## Quoted passage

First off, the ring slides up easy, just a dab of CA glue.  From here you can start prying at the seam and break the CA glue holding the earphone casings together.  Slowly work your way around the perimeter slipping the earphone in two. Pretty soon you'll have two halves like below.
 
Lifted ring and two halves apart:

 
Close up of the inside.

 
From here you can see the basic layout of the earphone.  The cord comes in top and gets wired to the circuit board.  Wiring seems pretty straight forward, just two tabs, easy.
 
From here I started prying around the perimeter of the transparent silicon casing.  This casing is glued on the bottom side around the earphone port to seal the sound.  You can work your way around and eventually break the internals free from the case.
 
Internals broken free.

 
The BA driver setup consists of two drivers.  One is fired directly into the earphone nozzle.  The second BA driver is buried in the silicon encasement.  There is a small metal port that is attached to the plastic casing and sort of angle fed into the nozzle.  This port sticks up through the silicon casing and to the port of the bass driver.  It does seem to function pretty well.

## Requirement
Print the earphone teardown word for word between "First off, the" and "of the inside.", inclusive. The data has no connection to the earphone teardown.

## Given material
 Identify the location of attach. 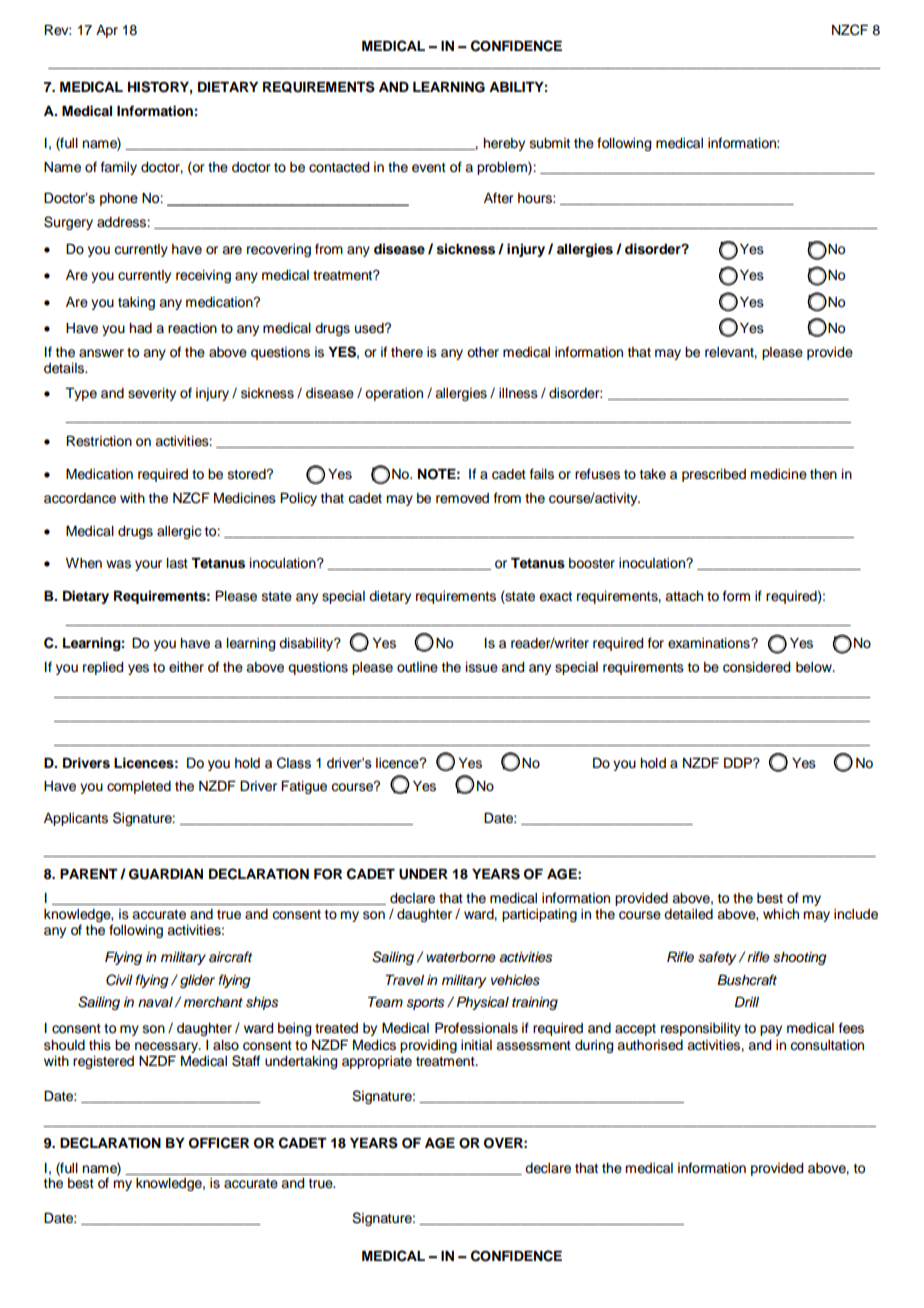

## Finished exercise
First off, the ring slides up easy, just a dab of CA glue.  From here you can start prying at the seam and break the CA glue holding the earphone casings together.  Slowly work your way around the perimeter slipping the earphone in two. Pretty soon you'll have two halves like below.
 
Lifted ring and two halves apart:

 
Close up of the inside.